Is it possible to grow with inflation?

In answering this question, last year’s economic data can be very helpful. In 2022, inflation in Turkey increased by 65 points. Unemployment fell by about 1 percentage point. On the other hand, looking at the growth figures, it can be seen that growth in 2022 decreased by 3.9 percent, while the share of the labor force in gross value added decreased from 29 percent to 26 percent compared to the same quarter of the previous year. year.
In light of these data, the experts said: “Was it the right policy to condemn a large part of society to poverty by reducing unemployment by one point, was there a more cost-effective way to reduce unemployment?” asks a question. In other words, according to many experts, “grow with inflation” is not a goal that has a real-life counterpart. Because long-term inflationary pressures have a negative impact on both economic growth and employment. Purchasing power is reduced due to inflation and the amount of investment is markedly reduced.
How will Turkey’s economic policy be shaped after the 2023 elections?

According to experts, the first half of 2023 will be the period of maintaining the “growth with inflation” plan and, accordingly, economic vulnerability will remain.
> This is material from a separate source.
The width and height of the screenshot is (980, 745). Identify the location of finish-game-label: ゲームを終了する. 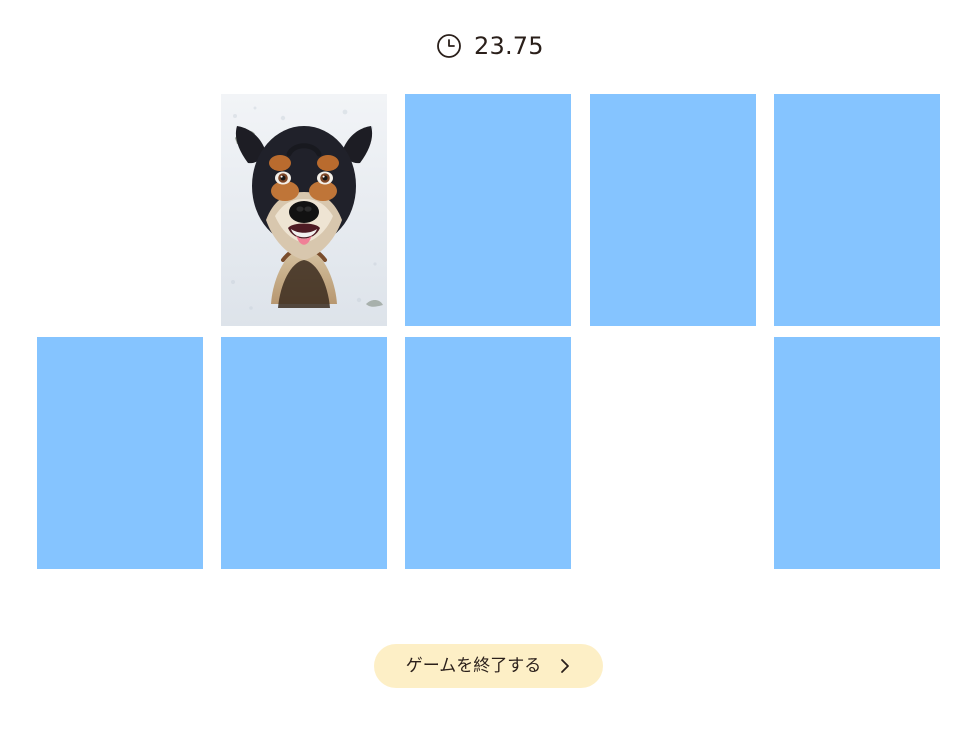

The threat of inflation will be tried to be eliminated with the help of new measures and rules that can be implemented during this period. On the other hand, unless there is a change of government in the 2023 elections, no drastic changes in economic policy are expected.
So how much more sustainable is the current economic situation? According to experts, this question is not easy to answer. However, experts state that the current economic structure cannot be maintained in the long term and sooner or later there will be a return to traditional economic policy. However, some experts say that if the current policy is maintained, we can reach an economic growth rate of 3-4 percent by the end of 2023.
What happens if the government changes in the 2023 elections?

In the event of a change of government after the elections, a rapid return to traditional economic policies is predicted. However, a sudden rise in interest rates could pose a risk of slowing economic growth. Therefore, in the event of a change of government, it is assumed that interest rates will rise in a decisive and gradual manner.
However, a return to traditional economic policies in 2023 could bring growth below 3 percent. However, with the right monetary and fiscal policies, higher and more realistic growth targets can be achieved going forward. On the other hand, if the traditional economic policy is combined with other correct actions, it is possible that the volume of capital inflow and investment will increase, and the reserves of the central bank will increase.